The last talk of the meeting was the only real disappointment for me. It was a talk with a provocative title (and Abstract) of Molecular Darwinism by Prof. Dr. Werner Arber. This time I think PZ was too nice to the guy (beer, sausages and strudel will do that you, soften you, here in Bavaria).

So, what was the talk about? It was an undergraduate-level introduction to evolution. And that would be fine if it was a good undergraduate-level introduction to evolution. But...

Simplifying things is a good thing. Oversimplifying makes it wrong.

What Arber was doing was "inventing" terms. Or, to be precise, he was reinventing and mixing up terms. He was using existing terminology in biological science and applying it to wrong concepts. Confusion ensues. For example:

"Acquired" has a meaning in biology - but not the one he is using. The word "acquired" is used when discussing acquired characteristics, in Lamarckian sense. But he was using it to describe a process that has a perfectly good name already: "horizontal transfer".

"Molecular evolution" is also a term that has a specific meaning - use of the molecular clock to measure philogenetic relationships and distances between species. Not all evolution is molecular evolution. Phenotypes evolve, too.

Second, evolution does not equal natural selection.

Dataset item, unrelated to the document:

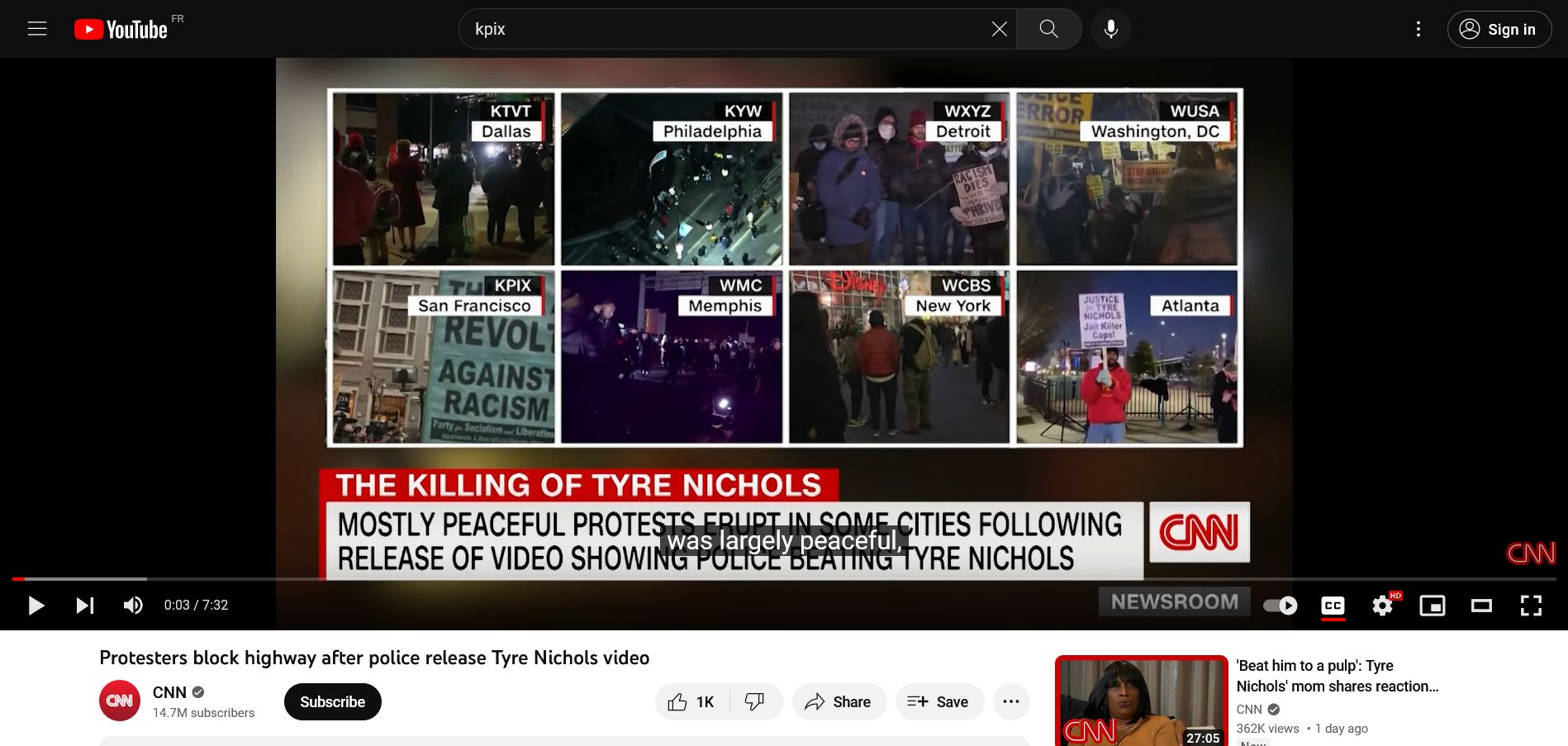This screenshot has width=1568, height=746.
Task: Click the YouTube home logo
Action: click(121, 30)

Natural selection is one of the important processes of evolution, but not the only one (random drift, neutral evolution, sexual selection...are all very important and wide-spread). If Larry was there, his head would explode in the face of such raw display of selectionism and adaptationism.

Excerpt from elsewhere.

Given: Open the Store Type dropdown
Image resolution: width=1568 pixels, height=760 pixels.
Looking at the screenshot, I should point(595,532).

Third, "evolution genes" have nothing to do with "genes for evolution". There is a large and vibrant literature on Evolution of Evolvability, but it does not appear Arber is familiar with it.

And no, your work that you got your Nobel for is NOT the central piece in the evolutionary theory no matter how hard you are trying to make the case for it, sorry. Restriction enzymes are the awesomest and even I used them as much as I never really did any molecular biology. They are an indispensable tool for the entire discipline. But they are not an important factor in evolution itself - just the part of the machinery.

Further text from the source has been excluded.